Document passage>
★ ★ ★ ★
September 19, 2024
Summary: pg_duckdb
is a PostgreSQL extension that embeds DuckDB’s columnar-vectorized analytics engine and features into PostgreSQL.
Table of Contents
Introduction
The pg_duckdb
extension will be fully capable of querying against data stored in the cloud in DuckDB as if it were local. DuckDB’s “dual execution” capabilities let us join local PostgreSQL data against DuckDB data seamlessly, and we will figure out the best place to run the query. As a user, you don’t really need to care where the computation runs, we’ll just figure out how to make it run fast.
Moreover, it is common in analytics to want to offload your data from your transactional database into an analytical store. The pg_duckdb
extension along with DuckDB can help; you can just run a query in PostgreSQL that pulls recent data from your PostgreSQL database and write it to DuckDB. You don’t need to export and reimport data, or set up CDC.
Finally, there are some downsides to running analytics on the same database that runs your application. Analytics can be resource hungry in terms of the amount of memory and CPU needed to make it run well. Above a certain size, folks may not want to run this on their production transactional database. DuckDB will help offload this to the cloud, in a way that people don’t even have to change the queries that they’re running; they just get faster.
Installation
To build pg_duckdb, you need:
- PostgreSQL 16 or 17
- Linux or MacOS
- Standard set of build tools for building PostgreSQL extensions
- Build tools that are required to build DuckDB
To build and install, run:
make install
Next, load the pg_duckdb extension:
CREATE EXTENSION pg_duckdb;
IMPORTANT: Once loaded you can use DuckDB execution by running SET duckdb.execution TO true
. This is opt-in to avoid breaking existing queries. To avoid doing that for every session, you can configure it for a certain user by doing ALTER USER my_analytics_user SET duckdb.execution TO true
.
★ ★ ★ ★
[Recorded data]

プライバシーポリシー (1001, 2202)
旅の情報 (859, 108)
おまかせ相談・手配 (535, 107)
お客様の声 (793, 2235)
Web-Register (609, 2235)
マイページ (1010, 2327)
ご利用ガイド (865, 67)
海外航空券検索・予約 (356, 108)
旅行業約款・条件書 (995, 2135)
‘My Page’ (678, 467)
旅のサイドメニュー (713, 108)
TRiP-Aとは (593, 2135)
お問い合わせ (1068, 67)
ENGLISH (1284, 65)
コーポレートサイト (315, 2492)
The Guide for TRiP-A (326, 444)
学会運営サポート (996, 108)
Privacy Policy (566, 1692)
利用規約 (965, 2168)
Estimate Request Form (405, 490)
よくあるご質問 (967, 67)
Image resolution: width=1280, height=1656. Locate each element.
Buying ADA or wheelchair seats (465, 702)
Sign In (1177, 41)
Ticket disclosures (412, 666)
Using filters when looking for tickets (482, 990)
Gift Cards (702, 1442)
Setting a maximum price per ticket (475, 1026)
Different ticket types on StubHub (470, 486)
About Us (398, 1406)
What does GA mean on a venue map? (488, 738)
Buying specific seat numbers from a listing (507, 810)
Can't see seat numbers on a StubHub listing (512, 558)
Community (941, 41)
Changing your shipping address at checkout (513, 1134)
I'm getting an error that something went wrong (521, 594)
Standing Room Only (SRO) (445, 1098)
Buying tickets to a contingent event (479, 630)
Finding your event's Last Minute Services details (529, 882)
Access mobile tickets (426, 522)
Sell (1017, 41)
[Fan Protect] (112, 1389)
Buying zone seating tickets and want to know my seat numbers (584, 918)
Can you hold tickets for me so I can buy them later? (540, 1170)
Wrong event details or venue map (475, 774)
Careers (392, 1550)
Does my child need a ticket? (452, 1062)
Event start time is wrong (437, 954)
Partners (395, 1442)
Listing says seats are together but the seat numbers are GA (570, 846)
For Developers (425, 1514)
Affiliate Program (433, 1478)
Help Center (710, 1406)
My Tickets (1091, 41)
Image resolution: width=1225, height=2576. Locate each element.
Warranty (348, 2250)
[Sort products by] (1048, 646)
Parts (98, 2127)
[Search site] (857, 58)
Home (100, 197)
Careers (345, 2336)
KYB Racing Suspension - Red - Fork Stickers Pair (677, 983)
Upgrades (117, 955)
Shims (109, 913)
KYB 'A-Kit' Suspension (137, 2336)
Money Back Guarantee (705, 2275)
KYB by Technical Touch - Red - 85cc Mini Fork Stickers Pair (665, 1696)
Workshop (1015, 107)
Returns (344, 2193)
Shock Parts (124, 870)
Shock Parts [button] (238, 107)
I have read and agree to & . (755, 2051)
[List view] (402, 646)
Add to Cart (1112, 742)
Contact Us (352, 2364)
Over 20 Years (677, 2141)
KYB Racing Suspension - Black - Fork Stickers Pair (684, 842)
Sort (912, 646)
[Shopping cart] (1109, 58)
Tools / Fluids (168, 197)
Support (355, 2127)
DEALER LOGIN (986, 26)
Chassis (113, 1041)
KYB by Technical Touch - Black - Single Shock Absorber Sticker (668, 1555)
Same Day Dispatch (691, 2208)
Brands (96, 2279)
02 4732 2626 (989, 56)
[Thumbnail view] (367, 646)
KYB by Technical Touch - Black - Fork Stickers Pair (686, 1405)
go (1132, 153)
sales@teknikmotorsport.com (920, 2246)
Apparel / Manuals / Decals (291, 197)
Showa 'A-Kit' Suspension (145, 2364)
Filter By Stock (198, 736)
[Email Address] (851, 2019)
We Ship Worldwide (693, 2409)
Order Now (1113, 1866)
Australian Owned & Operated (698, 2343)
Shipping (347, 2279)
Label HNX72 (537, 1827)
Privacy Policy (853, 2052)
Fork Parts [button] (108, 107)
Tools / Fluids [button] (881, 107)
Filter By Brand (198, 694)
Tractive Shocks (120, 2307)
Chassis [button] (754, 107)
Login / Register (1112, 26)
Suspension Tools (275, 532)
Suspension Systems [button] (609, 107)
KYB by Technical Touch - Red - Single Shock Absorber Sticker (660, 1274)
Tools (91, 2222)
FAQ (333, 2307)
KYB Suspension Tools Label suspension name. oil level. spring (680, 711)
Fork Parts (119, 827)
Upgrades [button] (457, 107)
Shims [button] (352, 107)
★ ★ ★ ★
Given exercise 1> According to the pg_duckdb page, which PostgreSQL versions are required to build the extension?
Given exercise 2>
Decide whether each statement agrees with the pg_duckdb page, answering yes or no and quoting the words that decide it.
(a) DuckDB execution is switched on automatically once the extension is loaded.
(b) Writing PostgreSQL data to DuckDB requires exporting and reimporting it.
(c) DuckDB execution can be set for a particular user so it need not be enabled in every session.

Expected answer 1> PostgreSQL 16 or 17.

Expected answer 2>
(a) No: "This is opt-in to avoid breaking existing queries."
(b) No: "You don’t need to export and reimport data, or set up CDC."
(c) Yes: "To avoid doing that for every session, you can configure it for a certain user"